Detects EquationGroup Tool - April Leak

Hunt Hypothesis

The hypothesis is that the detection of the EquationGroup Tool - April Leak indicates potential adversary activity leveraging a known malware tool associated with advanced persistent threats. SOC teams should proactively hunt for this behavior in Azure Sentinel to identify and mitigate potential compromise from sophisticated adversaries using legacy or repurposed malware.

YARA Rule

rule EquationGroup_Toolset_Apr17_put_Implant9x {
   meta:
      description = "Detects EquationGroup Tool - April Leak"
      author = "Florian Roth"
      reference = "https://steemit.com/shadowbrokers/@theshadowbrokers/lost-in-translation"
      date = "2017-04-15"
      hash1 = "8fcc98d63504bbacdeba0c1e8df82f7c4182febdf9b08c578d1195b72d7e3d5f"
   strings:
      $s1 = "3&3.3<3A3F3K3V3c3m3" fullword ascii

      $op1 = { c9 c2 08 00 b8 72 1c 00 68 e8 c9 fb ff ff 51 56 }
      $op2 = { 40 1b c9 23 c8 03 c8 38 5d 14 74 05 6a 03 58 eb }
   condition:
      ( uint16(0) == 0x5a4d and filesize < 20KB and 2 of them )
}

Deployment Notes

This YARA rule can be deployed in the following contexts:

• Microsoft Defender for Endpoint — Custom indicators / advanced hunting
• Email Gateway — Attachment scanning
• File Share Monitoring — Periodic scanning of shared drives
• YARA CLI — Manual threat hunting on endpoints

This rule contains 3 string patterns in its detection logic.

References

• https://steemit.com/shadowbrokers/@theshadowbrokers/lost-in-translation
• Source Rule

False Positive Guidance

• Scenario: Scheduled System Maintenance Task
  Description: A legitimate scheduled task using schtasks.exe or Task Scheduler is running a maintenance script that includes base64 encoded data or similar patterns.
  Filter/Exclusion: Check for ProcessName containing schtasks.exe or Task Scheduler, and filter out tasks with known maintenance scripts (e.g., WindowsUpdate or DiskDefragmenter).

• Scenario: Admin Using PowerShell for Configuration Management
  Description: An admin is using PowerShell (powershell.exe) to configure system settings, and the script includes base64 encoded strings for obfuscation.
  Filter/Exclusion: Filter by ProcessName containing powershell.exe and check for known admin scripts or modules (e.g., PSConfig, PSDsc).

• Scenario: Log File Parsing or Data Extraction Job
  Description: A job using logparser.exe or a custom script is parsing log files and extracting base64 encoded data for analysis.
  Filter/Exclusion: Filter by ProcessName containing logparser.exe or check for file paths related to log directories (e.g., C:\Windows\System32\LogFiles).

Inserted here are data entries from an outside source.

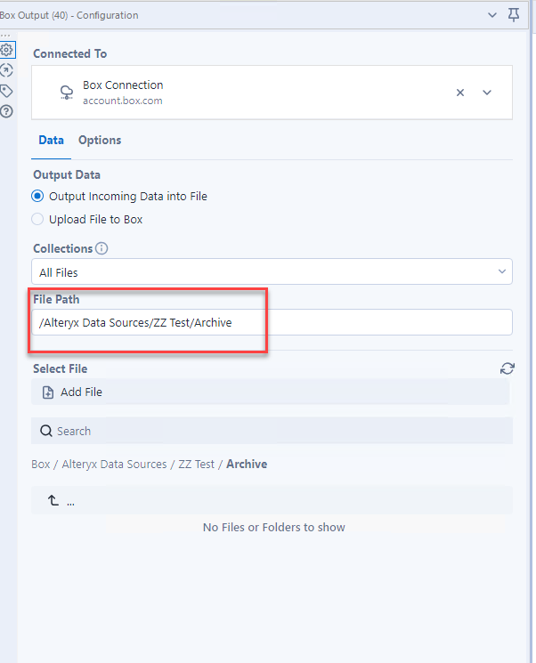Open the help question mark icon
The height and width of the screenshot is (663, 536).
tap(7, 111)
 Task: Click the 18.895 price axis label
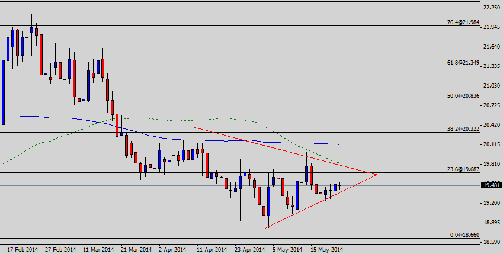coord(492,223)
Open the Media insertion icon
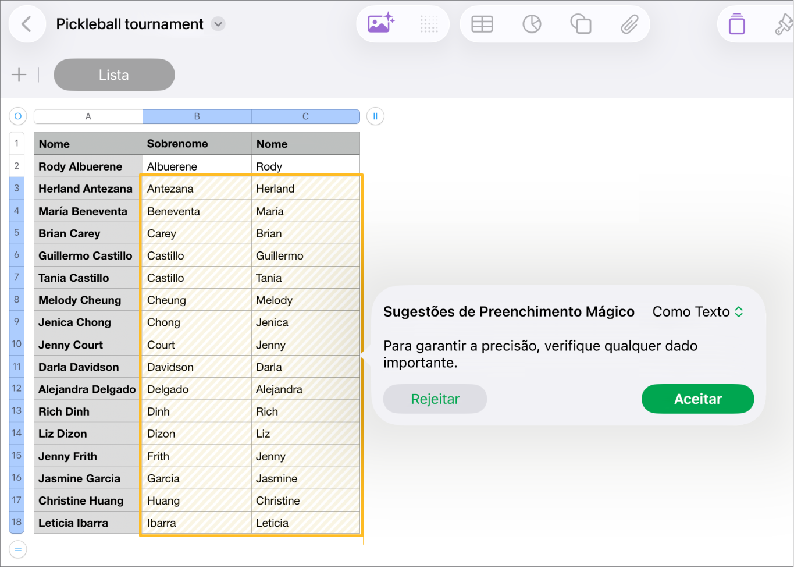 [x=380, y=24]
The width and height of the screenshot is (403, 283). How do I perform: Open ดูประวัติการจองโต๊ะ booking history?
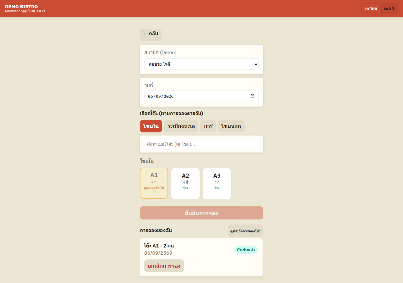[246, 231]
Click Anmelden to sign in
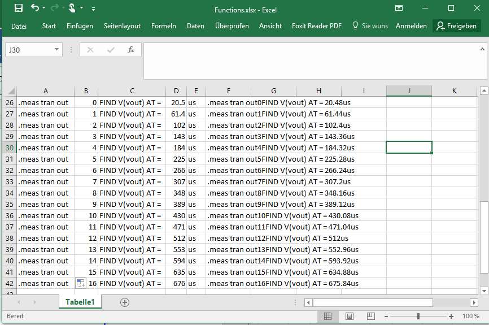This screenshot has height=325, width=489. coord(411,26)
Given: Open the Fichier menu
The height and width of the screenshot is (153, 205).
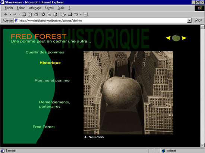Looking at the screenshot, I should click(x=9, y=8).
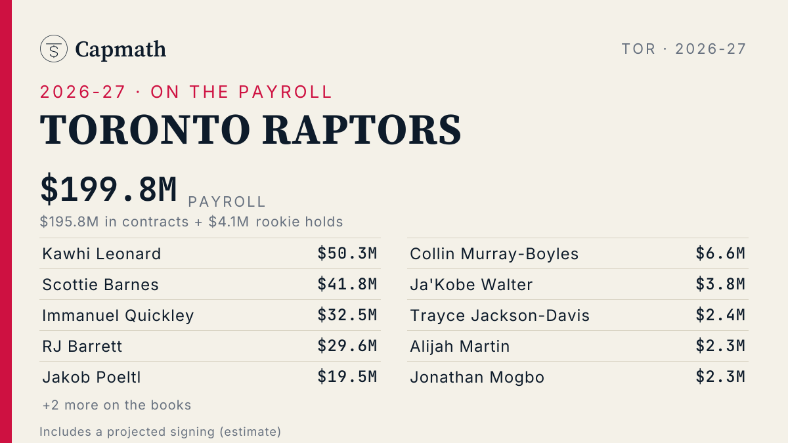Select the rookie holds breakdown text
788x443 pixels.
click(192, 222)
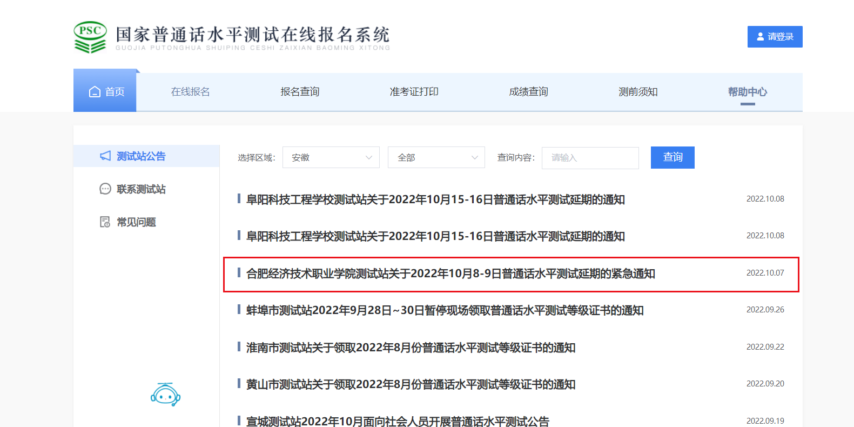This screenshot has width=854, height=427.
Task: Switch to 准考证打印 tab
Action: (x=414, y=92)
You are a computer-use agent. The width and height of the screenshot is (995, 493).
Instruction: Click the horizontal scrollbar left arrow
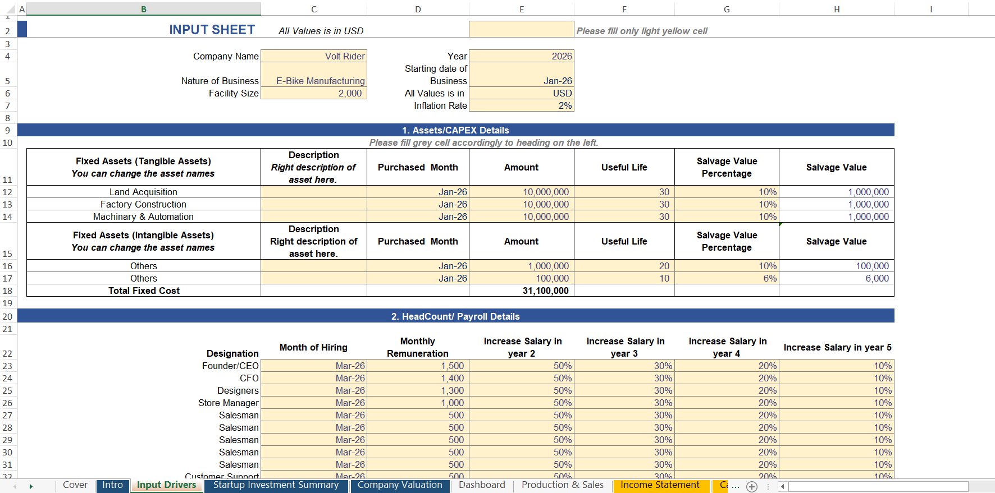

• Scenario: Software Update or Patch Deployment
  Description: A legitimate patch deployment tool (e.g., Windows Update, Microsoft Endpoint Manager) is executing a script that includes base64 encoded payloads for patching.
  Filter/Exclusion: Filter by ProcessName containing wusa.exe, msiexec.exe, or check for known update-related processes.

• Scenario: Database Backup or Restore Operation
  Description: A database backup or restore operation using sqlcmd.exe or mysqldump includes base64 encoded data in the script for encryption or compression.